§ **EXERCISE TASK**: Copy each of the following entries word for word.

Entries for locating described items
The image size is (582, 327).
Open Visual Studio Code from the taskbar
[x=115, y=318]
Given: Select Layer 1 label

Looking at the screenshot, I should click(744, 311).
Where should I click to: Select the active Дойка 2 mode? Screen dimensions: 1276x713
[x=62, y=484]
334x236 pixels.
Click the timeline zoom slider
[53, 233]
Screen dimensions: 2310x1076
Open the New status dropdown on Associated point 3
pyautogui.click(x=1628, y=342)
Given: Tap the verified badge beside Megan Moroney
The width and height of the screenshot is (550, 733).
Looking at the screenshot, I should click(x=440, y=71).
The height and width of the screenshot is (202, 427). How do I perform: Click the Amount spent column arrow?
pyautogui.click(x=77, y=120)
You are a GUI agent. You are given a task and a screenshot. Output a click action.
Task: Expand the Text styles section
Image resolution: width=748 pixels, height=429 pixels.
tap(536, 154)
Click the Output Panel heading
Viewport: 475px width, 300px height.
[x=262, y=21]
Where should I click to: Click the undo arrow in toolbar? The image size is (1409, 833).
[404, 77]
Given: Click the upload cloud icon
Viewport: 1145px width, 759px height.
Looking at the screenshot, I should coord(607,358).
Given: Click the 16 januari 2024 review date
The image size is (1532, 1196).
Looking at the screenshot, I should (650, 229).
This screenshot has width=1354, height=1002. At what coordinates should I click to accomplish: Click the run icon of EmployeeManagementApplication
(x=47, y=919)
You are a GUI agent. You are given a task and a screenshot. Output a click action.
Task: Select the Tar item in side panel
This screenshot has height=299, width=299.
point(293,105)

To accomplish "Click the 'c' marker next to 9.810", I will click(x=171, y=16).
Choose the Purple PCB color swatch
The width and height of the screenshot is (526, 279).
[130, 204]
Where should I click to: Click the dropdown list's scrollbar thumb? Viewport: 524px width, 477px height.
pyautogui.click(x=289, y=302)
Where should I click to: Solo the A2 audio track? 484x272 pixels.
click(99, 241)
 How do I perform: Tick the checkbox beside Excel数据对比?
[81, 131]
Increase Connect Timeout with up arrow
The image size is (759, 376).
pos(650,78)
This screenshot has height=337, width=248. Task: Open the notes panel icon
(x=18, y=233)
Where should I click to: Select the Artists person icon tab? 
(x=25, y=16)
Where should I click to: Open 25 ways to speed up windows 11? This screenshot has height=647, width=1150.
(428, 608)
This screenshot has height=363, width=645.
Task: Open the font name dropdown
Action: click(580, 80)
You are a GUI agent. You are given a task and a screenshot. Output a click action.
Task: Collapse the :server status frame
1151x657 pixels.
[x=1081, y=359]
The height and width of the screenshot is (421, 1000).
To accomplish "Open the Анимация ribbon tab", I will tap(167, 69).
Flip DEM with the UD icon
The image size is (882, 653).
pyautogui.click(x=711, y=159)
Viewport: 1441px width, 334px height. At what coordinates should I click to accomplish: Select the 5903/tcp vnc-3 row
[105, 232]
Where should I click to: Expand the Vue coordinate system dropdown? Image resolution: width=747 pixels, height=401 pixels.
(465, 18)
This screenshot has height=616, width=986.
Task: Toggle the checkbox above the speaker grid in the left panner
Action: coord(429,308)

§ **EXERCISE ANSWER**:
The image size is (582, 327).
Open Visual Studio Code from the taskbar
[x=115, y=318]
Given: Select Layer 1 label

Looking at the screenshot, I should click(744, 311).
Where should I click to: Select the active Дойка 2 mode? Screen dimensions: 1276x713
[x=62, y=484]
334x236 pixels.
Click the timeline zoom slider
[53, 233]
Screen dimensions: 2310x1076
Open the New status dropdown on Associated point 3
pyautogui.click(x=1628, y=342)
Given: Tap the verified badge beside Megan Moroney
The width and height of the screenshot is (550, 733).
Looking at the screenshot, I should click(x=440, y=71).
The height and width of the screenshot is (202, 427). How do I perform: Click the Amount spent column arrow?
pyautogui.click(x=77, y=120)
You are a GUI agent. You are given a task and a screenshot. Output a click action.
Task: Expand the Text styles section
Image resolution: width=748 pixels, height=429 pixels.
tap(536, 154)
Click the Output Panel heading
Viewport: 475px width, 300px height.
[x=262, y=21]
Where should I click to: Click the undo arrow in toolbar? The image size is (1409, 833).
[404, 77]
Given: Click the upload cloud icon
Viewport: 1145px width, 759px height.
Looking at the screenshot, I should coord(607,358).
Given: Click the 16 januari 2024 review date
The image size is (1532, 1196).
Looking at the screenshot, I should (650, 229).
This screenshot has width=1354, height=1002. At what coordinates should I click to accomplish: Click the run icon of EmployeeManagementApplication
(x=47, y=919)
You are a GUI agent. You are given a task and a screenshot. Output a click action.
Task: Select the Tar item in side panel
This screenshot has height=299, width=299.
point(293,105)

To accomplish "Click the 'c' marker next to 9.810", I will click(x=171, y=16).
Choose the Purple PCB color swatch
The width and height of the screenshot is (526, 279).
[130, 204]
Where should I click to: Click the dropdown list's scrollbar thumb? Viewport: 524px width, 477px height.
pyautogui.click(x=289, y=302)
Where should I click to: Solo the A2 audio track? 484x272 pixels.
click(99, 241)
 How do I perform: Tick the checkbox beside Excel数据对比?
[81, 131]
Increase Connect Timeout with up arrow
The image size is (759, 376).
pos(650,78)
This screenshot has height=337, width=248. Task: Open the notes panel icon
(x=18, y=233)
Where should I click to: Select the Artists person icon tab? 
(x=25, y=16)
Where should I click to: Open 25 ways to speed up windows 11? This screenshot has height=647, width=1150.
(428, 608)
This screenshot has height=363, width=645.
Task: Open the font name dropdown
Action: click(580, 80)
You are a GUI agent. You are given a task and a screenshot. Output a click action.
Task: Collapse the :server status frame
1151x657 pixels.
[x=1081, y=359]
The height and width of the screenshot is (421, 1000).
To accomplish "Open the Анимация ribbon tab", I will tap(167, 69).
Flip DEM with the UD icon
The image size is (882, 653).
pyautogui.click(x=711, y=159)
Viewport: 1441px width, 334px height. At what coordinates should I click to accomplish: Select the 5903/tcp vnc-3 row
[105, 232]
Where should I click to: Expand the Vue coordinate system dropdown? Image resolution: width=747 pixels, height=401 pixels.
(465, 18)
This screenshot has height=616, width=986.
Task: Toggle the checkbox above the speaker grid in the left panner
Action: coord(429,308)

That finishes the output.